5
Сегодня в раю был еврейский день. Целая толпа раввинов в черных сюртуках и специфических раввинских шляпах, из-под которых выбивались пейсы, выстроилась полукругом на поле и наблюдала, как трое волчат и пятеро поросят затеяли дружескую потасовку стенка на стенку. Бомж горделиво прохаживался перед зрителями, время от времени он обращался то к одному, то к другому с какими-то не то вопросами, не то пояснениями.
Сверху было хорошо видно, что трава в месте презентации вытоптана очень сильно. Если считать, что все это вытоптали евреи, приходится признать, что они все утро танцевали свою джангу или как у них там называется главный религиозный танец.

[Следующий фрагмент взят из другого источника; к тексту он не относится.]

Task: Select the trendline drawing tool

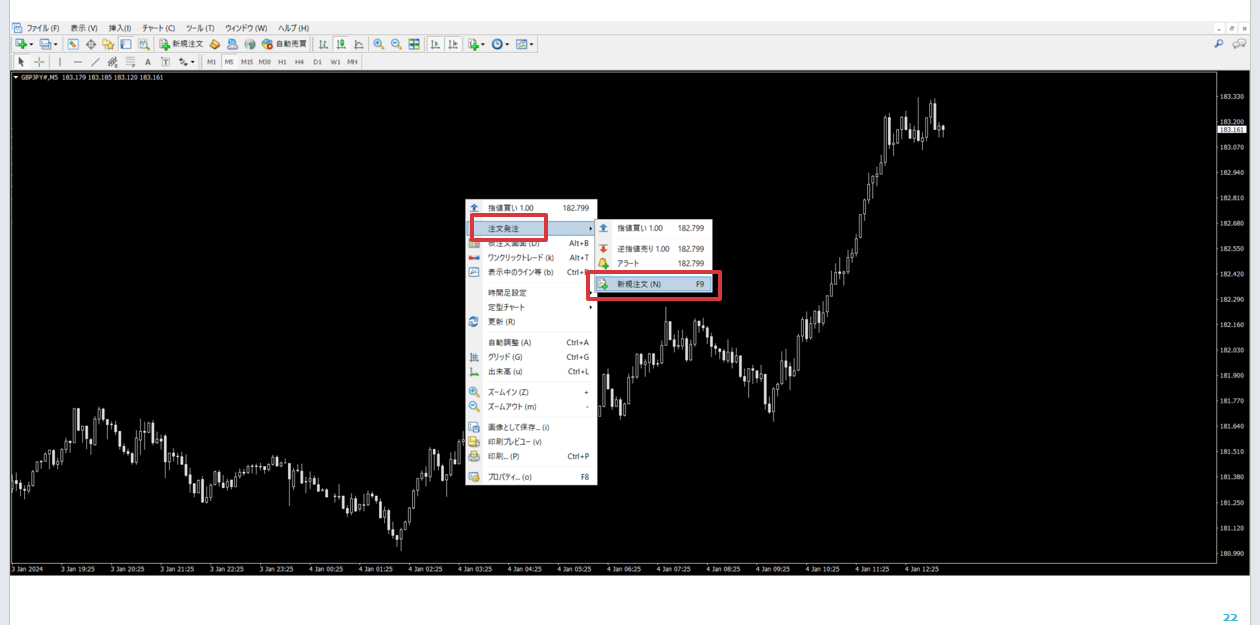Action: [95, 62]
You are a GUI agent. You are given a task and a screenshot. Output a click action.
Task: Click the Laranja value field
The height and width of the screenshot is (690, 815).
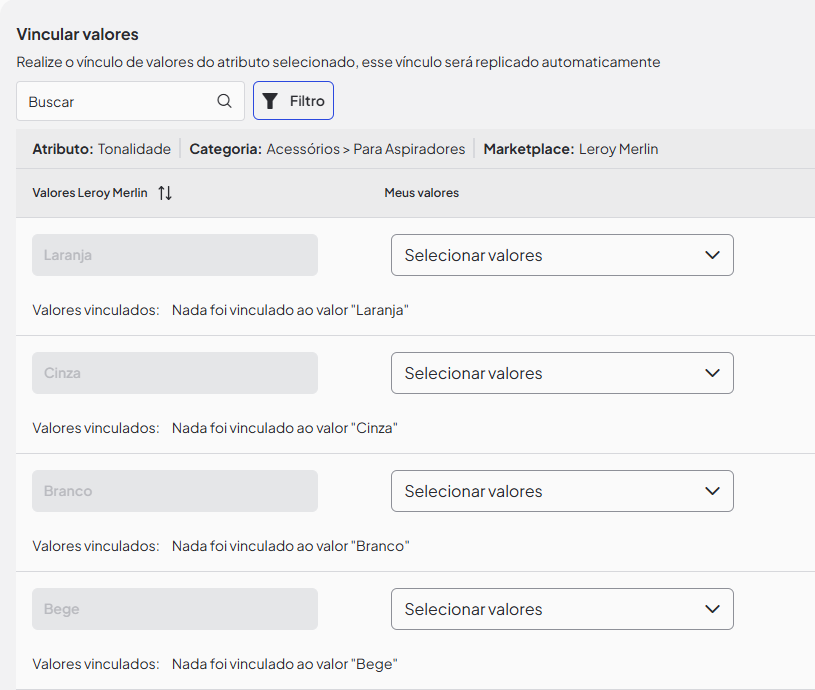174,255
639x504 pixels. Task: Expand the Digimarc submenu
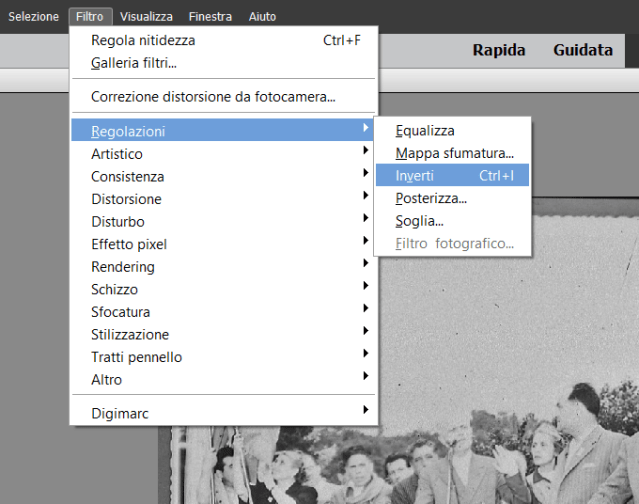point(120,413)
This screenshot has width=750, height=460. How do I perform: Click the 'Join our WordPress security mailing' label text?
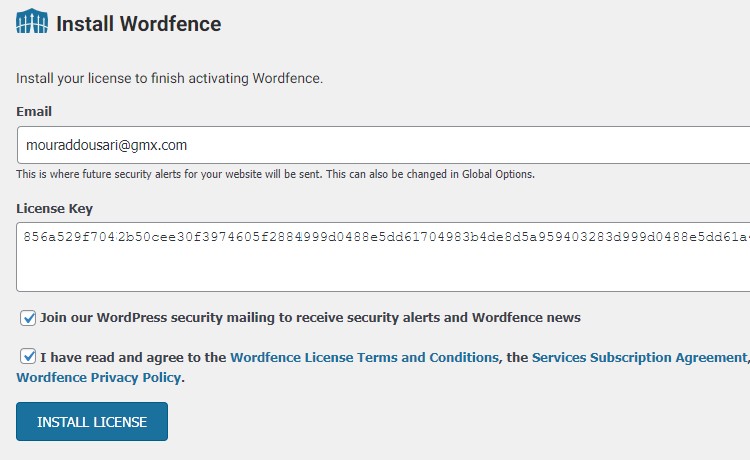point(310,318)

— Он приводит все группы в одно и то же место, — сказал я.
— Угу, — согласилась Головастик. — У меня есть идея. Как думаешь, за час-полтора они еще не успеют закончить?
Я молча пожал плечами, вспомнил, что невидим, и сказал:
— Не знаю.
— Все равно попробуем, — решила Головастик. — Полетели обратно. И напомни мне видеокамеру взять.
— Может, не надо? — запротестовал я. — Бомж узнает, что мы с Леной поселились у него в раю, начнет ругаться…
— Пусть ругается.
— Лене неприятно будет.
— И хорошо, что неприятно, — решительно заявила Головастик. — Ей давно уже пора завязывать со слепым поклонением. Она и сама понимает в глубине души, что Бомж недостоин поклонения.
— А кто достоин? — спросил я. — Ты?
Головастик невесело рассмеялась.
— Поклонения недостоин никто, — заявила она. — Мы с тобой не собаки, чтобы вилять хвостом и выпрашивать подачку. Жить надо умом, а не молитвами. Жалко Лену, хорошая девчонка, а так страдает… Ладно, полетели уж.
— А чего лететь? — спросил я. — Давай лучше сразу телепортируемся.
— Точно! — воскликнула Головастик и хлопнула себя по лбу.
6
Через час евреи все еще были в раю. Только теперь они уже не созерцали райские красоты, не такие уж и замечательные, честно говоря, а дружно молились. Бомж молился вместе со всеми.
— Самому себе молится? — недоуменно спросил я.